■ Exercise objective ■
Your answer must be the lines from the one holding "Click the logout button" through the final line of the entries below, copied exactly, with no pictures.

[[ Provided records open ]]

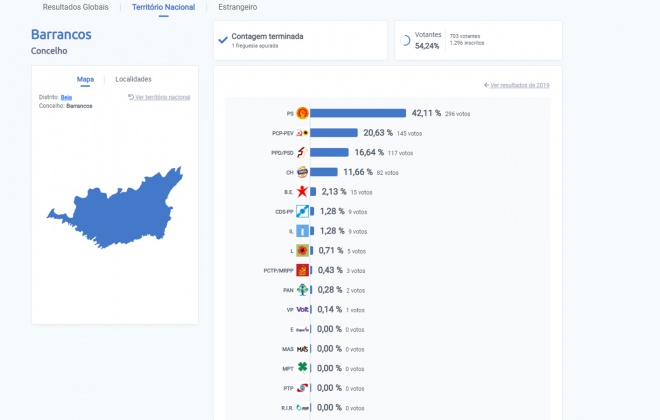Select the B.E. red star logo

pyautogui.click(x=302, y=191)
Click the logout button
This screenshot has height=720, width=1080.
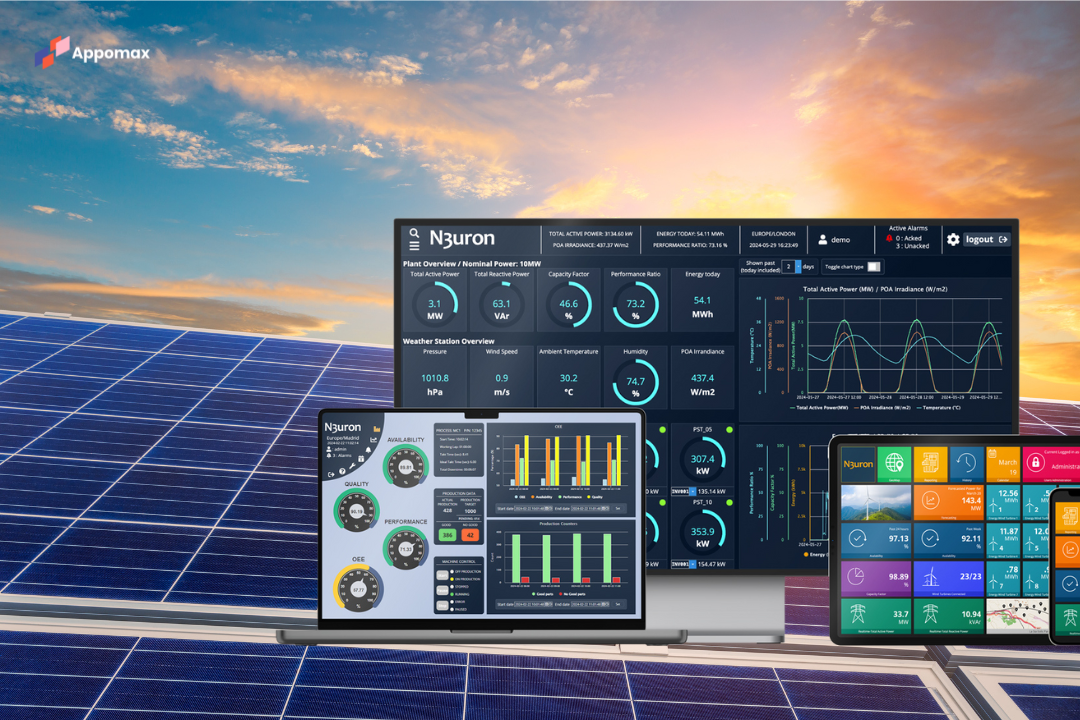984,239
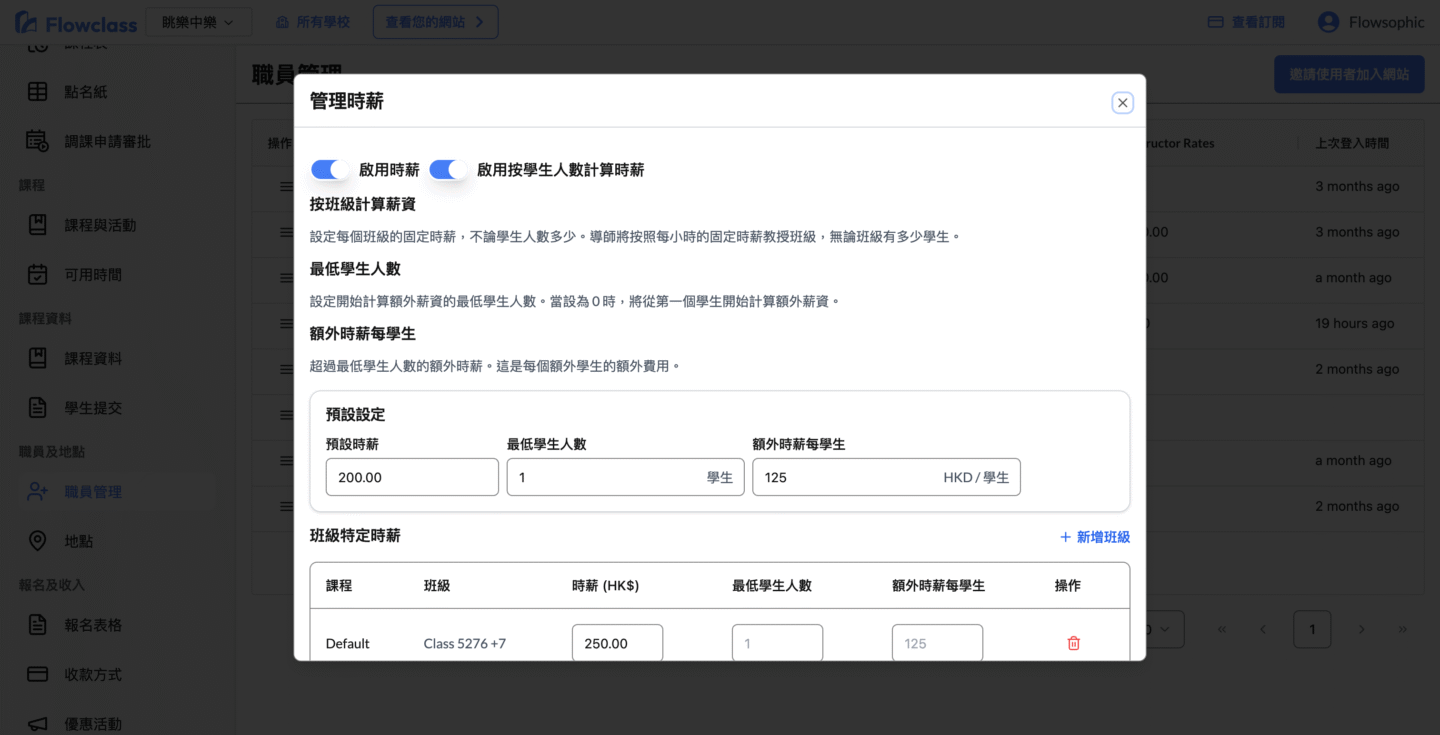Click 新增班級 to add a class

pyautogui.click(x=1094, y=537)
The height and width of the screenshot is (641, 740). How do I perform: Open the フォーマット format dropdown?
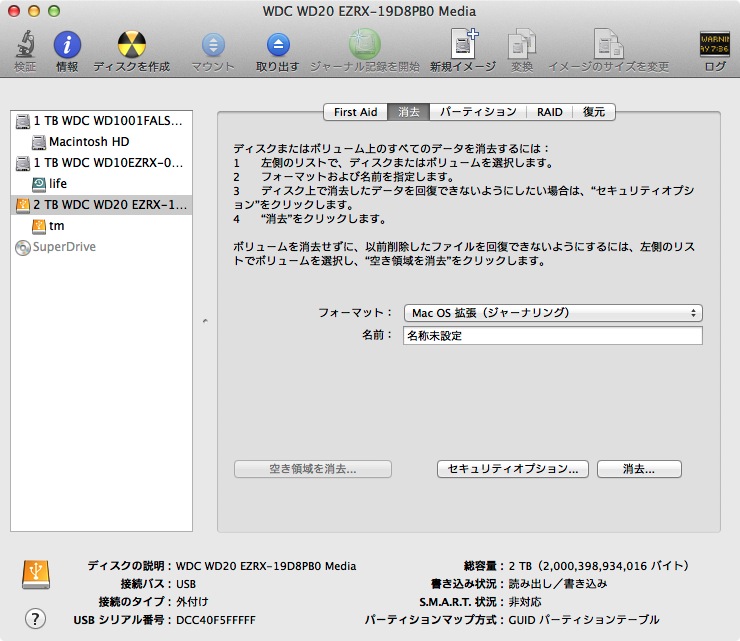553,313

[[ Provided records closed ]]

■ Output for this exercise ■
Click the logout button
This screenshot has height=720, width=1080.
984,239
Click 新增班級 to add a class

pyautogui.click(x=1094, y=537)
The height and width of the screenshot is (641, 740). How do I perform: Open the フォーマット format dropdown?
553,313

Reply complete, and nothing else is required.